Qualche giorno fa ho letto La creatività ha perso di Andrea Girolami. Nel pezzo, Girolami racconta come, nel mondo della produzione di contenuti, oggi ci si faccia guidare dai dati. C’è una vecchia dichiarazione di Madeline McIntosh, già amministratrice delegata della Penguin Random House al NYT: «Amazon mi ha dato l’esperienza di essere pienamente immersa in una cultura in cui tutte le decisioni venivano guidate dai dati. Ho capito che potevo farlo altrove e che poteva essere liberatorio».

Certo, sulla carta funziona: meno discussioni, meno idee portate avanti solo per il potere persuasivo di una certa persona o di una cert’altra. Ci sono i dati! Facciamo quel che vuole il pubblico! Prendiamo decisioni data driven!

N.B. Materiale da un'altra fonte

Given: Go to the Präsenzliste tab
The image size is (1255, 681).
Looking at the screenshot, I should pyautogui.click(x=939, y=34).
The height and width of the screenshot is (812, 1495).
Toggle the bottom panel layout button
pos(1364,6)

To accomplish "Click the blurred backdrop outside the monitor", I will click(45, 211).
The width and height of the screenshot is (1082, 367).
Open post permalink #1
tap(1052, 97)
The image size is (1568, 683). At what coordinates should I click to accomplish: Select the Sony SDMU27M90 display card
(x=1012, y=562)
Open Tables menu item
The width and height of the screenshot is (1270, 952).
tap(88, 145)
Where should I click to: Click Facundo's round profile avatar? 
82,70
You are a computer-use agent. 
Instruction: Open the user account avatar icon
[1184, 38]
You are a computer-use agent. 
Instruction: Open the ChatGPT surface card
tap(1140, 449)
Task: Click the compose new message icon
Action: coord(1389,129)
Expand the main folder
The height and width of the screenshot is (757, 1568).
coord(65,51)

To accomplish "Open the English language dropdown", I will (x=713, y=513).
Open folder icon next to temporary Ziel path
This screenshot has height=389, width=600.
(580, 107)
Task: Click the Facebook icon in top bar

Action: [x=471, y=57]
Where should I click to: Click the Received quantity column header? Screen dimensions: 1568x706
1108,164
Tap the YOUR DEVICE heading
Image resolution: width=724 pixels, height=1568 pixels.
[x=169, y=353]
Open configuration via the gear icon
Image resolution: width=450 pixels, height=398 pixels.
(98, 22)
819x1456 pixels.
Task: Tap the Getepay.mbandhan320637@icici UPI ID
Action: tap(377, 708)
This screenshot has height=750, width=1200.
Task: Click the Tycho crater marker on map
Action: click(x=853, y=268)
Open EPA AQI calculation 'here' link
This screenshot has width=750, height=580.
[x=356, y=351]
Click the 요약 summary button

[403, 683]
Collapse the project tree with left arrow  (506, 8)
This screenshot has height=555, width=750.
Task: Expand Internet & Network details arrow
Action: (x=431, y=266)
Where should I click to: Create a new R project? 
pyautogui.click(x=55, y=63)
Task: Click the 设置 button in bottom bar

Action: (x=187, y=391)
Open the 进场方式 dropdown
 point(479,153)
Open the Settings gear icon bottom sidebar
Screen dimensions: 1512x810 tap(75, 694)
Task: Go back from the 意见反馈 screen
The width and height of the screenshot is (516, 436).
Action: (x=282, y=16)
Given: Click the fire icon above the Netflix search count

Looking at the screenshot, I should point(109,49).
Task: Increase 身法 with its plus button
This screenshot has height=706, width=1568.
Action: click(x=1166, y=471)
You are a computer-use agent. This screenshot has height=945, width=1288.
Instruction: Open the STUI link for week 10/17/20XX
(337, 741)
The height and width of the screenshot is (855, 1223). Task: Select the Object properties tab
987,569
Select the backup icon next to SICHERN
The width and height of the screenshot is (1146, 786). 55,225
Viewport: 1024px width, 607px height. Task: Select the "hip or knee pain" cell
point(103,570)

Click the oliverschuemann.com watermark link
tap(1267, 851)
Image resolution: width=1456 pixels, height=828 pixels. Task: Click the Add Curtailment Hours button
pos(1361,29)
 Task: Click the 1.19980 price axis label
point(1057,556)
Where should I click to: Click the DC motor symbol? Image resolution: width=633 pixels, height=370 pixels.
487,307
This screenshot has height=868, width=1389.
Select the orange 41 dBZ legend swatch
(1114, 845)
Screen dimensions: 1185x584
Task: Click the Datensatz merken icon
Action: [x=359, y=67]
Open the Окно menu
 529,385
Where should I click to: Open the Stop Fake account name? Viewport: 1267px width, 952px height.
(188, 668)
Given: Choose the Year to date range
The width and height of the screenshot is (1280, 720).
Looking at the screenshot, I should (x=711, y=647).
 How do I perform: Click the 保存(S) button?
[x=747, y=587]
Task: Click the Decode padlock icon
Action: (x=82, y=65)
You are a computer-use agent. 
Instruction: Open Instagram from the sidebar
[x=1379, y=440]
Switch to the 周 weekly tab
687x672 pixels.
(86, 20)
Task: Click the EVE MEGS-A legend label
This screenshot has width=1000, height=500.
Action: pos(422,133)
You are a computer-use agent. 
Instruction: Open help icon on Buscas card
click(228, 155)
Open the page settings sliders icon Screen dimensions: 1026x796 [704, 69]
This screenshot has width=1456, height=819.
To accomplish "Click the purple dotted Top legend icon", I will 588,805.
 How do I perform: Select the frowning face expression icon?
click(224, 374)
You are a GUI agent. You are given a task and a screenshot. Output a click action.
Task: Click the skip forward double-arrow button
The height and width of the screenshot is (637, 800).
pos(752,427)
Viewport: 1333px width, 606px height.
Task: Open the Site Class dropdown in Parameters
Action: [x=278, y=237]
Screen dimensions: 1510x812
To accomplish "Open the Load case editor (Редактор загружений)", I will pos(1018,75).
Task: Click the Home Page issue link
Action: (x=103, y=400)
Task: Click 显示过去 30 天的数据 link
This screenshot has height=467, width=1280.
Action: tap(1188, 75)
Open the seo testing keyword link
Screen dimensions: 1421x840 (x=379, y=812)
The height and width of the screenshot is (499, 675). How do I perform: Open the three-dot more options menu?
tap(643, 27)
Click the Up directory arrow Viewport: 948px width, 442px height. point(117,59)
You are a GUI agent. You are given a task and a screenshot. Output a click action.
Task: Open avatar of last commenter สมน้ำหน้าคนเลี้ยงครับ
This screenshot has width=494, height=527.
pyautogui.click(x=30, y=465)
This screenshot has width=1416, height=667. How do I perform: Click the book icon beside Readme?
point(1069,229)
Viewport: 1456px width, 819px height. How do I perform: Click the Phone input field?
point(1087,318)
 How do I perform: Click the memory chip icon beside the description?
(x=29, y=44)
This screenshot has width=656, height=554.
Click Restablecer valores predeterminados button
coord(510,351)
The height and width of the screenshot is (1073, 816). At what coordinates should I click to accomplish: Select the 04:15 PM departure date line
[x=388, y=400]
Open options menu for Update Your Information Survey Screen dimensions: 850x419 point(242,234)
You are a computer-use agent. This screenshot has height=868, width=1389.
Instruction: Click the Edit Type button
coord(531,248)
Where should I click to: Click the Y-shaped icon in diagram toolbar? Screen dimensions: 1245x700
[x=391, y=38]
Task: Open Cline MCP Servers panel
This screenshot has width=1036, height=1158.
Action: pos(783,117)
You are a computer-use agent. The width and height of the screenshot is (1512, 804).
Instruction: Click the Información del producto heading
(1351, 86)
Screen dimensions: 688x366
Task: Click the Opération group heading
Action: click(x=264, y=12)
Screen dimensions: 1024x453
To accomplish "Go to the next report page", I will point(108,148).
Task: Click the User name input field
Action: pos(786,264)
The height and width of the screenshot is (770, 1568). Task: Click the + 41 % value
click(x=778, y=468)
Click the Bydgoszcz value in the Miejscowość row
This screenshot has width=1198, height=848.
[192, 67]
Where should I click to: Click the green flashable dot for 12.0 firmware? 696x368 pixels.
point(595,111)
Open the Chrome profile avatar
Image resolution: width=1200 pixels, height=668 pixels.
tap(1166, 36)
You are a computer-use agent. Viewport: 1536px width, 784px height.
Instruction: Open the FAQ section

Questo approccio – che, come racconta Girolami, porta a produrre sequel, reboot, nuove espansioni di mondi e storie già esistenti e che abbiano già avuto successo – non mi mette a mio agio. Anzi.

Mi ricorda quello che scrive Brad Stone nel suo libro Amazon Unbound: Jeff Bezos and the Invention of a Global Empire.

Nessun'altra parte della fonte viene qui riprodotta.